Photo credit: Roger Metcalf

Photo credit: Roger Metcalf

Presented by imaginary beasts
Directed by Matthew Woods, Joey C. Pelletier, and Michael Underhill
Written by Daniil Kharms
Translation by Zoya Derman
Adapted by The Ensemble

April 10 – May 2, 2015
At the Plaza Black Box Theatre
at the Boston Center for the Arts
539 Tremont Street, Boston MA
imaginary beasts on Facebook

Review by Gillian Daniels

(Boston, MA) The innovative and evocative imaginary beasts continue with their year-long exploration of Stalinist-era author, Daniil Kharms, with Betty Bam! Their last attack on his material, KNOCK!, was a condensed affair, a multi-character and multi-story primer on Kharms’ bleak humor and deeply unsettling monologues. The actors took pratfalls and grafted the absurdist theater onto a sort of vaudeville act. In Betty Bam!, the visual nods remain in the early-twentieth century, but the aesthetic switches to black and white film, page-boy cuts, and a set styled into a cartoon explosion. The five actresses who depict Betty Bam’s fractured identity (Beth Pearson, Amy Meyer, Molly Kimmerling, Sarah Gazdowicz, and Kiki Samko) are each a live action Betty Boop caught in an explosion of a different sort, one that takes the guise of an interruption into their life: the police, Ivan (Cameron Cronin) and Pytor (William Schuller). As with KNOCK!, the police are an oppressive force, one here to take Betty to an unknown fate. The action of taking her away makes up the entirety of the plot.

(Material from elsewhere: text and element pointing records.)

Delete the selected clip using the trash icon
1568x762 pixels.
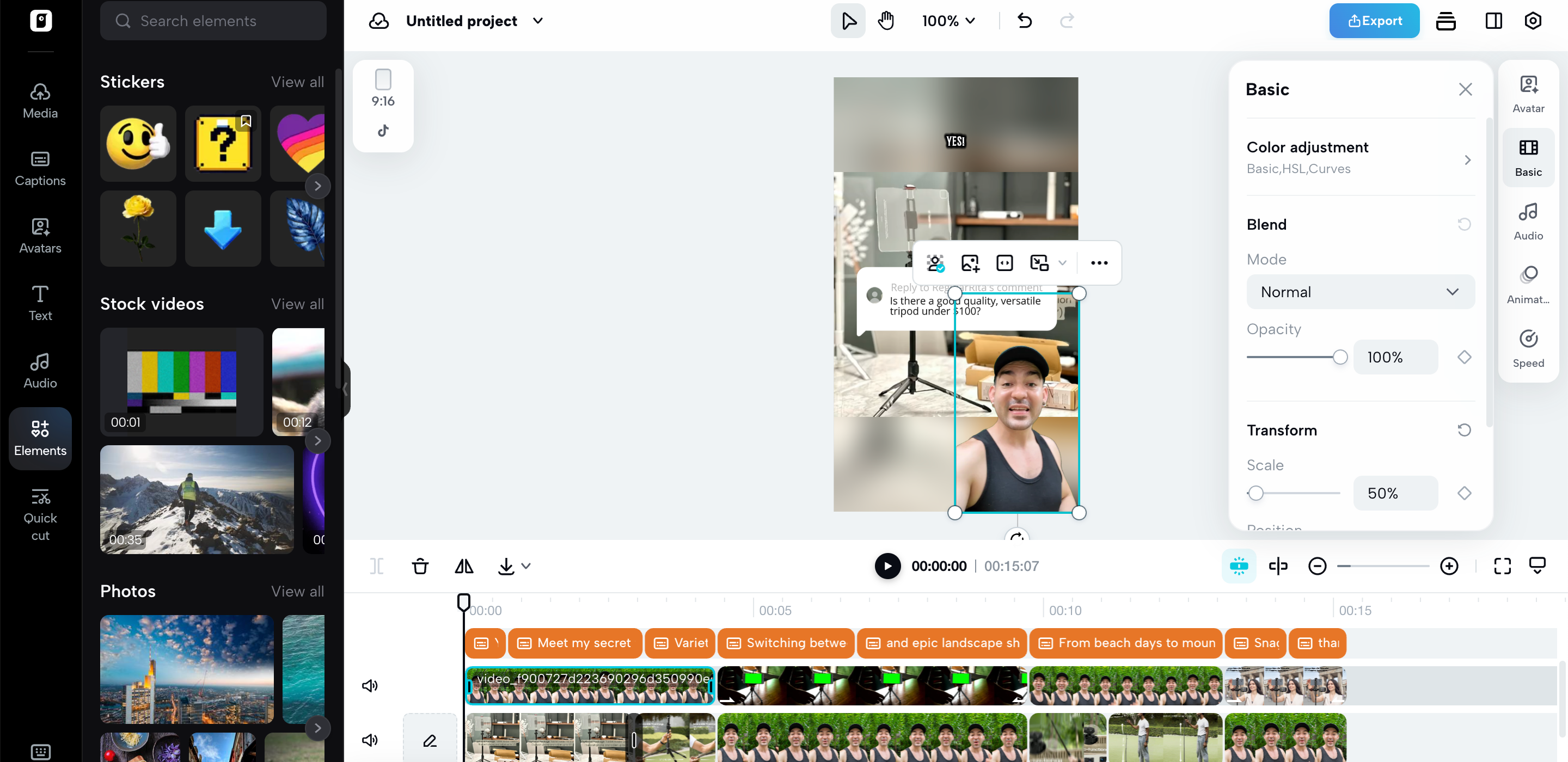coord(420,566)
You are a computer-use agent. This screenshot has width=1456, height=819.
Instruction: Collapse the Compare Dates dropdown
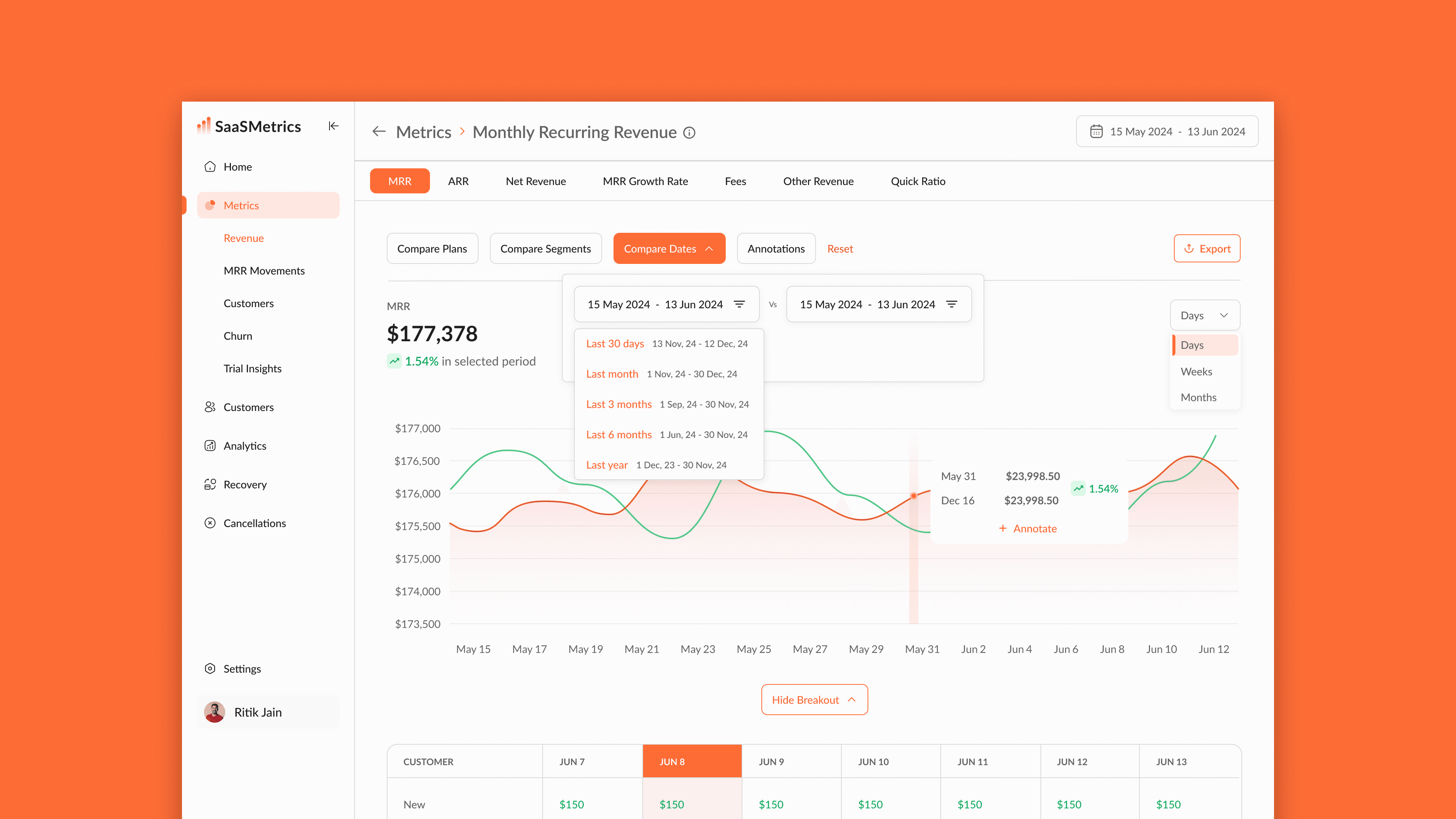point(668,249)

Unlike the material in KNOCK!, Betty Bam!, or Elizaveta Bam as it was titled in 1927, is more focused. It’s also thinner in breadth and theme. This is earlier work by Kharms, still feeling out what he’s trying to say and how best to say it. Still, imaginary beasts endows it with the energy of its other productions. The momentum is helped by how Betty’s story switches genres in the middle of its scenes: melodrama, comedy, “Radix” comedy, real life drama, and other combinations. The music changes to correspond with each iteration.

Betty Bam, it’s implied, was a person before the police came to the conclusion she murdered a man, and now she’s an idea transmitted between kinds of stories. Her capture is reframed again and again, sometimes in the presence of her bearded father and sometimes with her chicken-egg-obsessed mother there to intimidate the police (both costumed Betties themselves). Betty refers to a husband who isn’t there and, eventually, a house full of mice. Not everything in motion actively has just one meaning, it seems, or even a meaning at all.

This is Kharms at play, Kharms exploding the idea of what constitutes a story, and Kharms exploding a woman’s life into fragments. Here’s Betty terrified of the police and here she is attempting to seduce them; here’s Betty with the head of a cartoon mouse and here she is with two of her doubles in far more realistic mouse masks. The show may not have the scope of KNOCK!, but it absolutely hits on the same formula to bewilder and delight its audience. I enjoyed myself.

Well, to delight an audience, specifically one unafraid of diving into absurdism and a world of symbols and frightening images. Some may shy away from such a unique piece of theater, but Betty Bam! has an edge of mainstream appeal with its use of Betty Boop songs and Ivan and Pyotr, who play off one another like Laurel and Hardy. Its shell is pristine and inviting—cartoons and nostalgic Jazz Era charm—but its core is Betty’s mortality and the lingering question of what will happen to our heroine when the lights at last go out.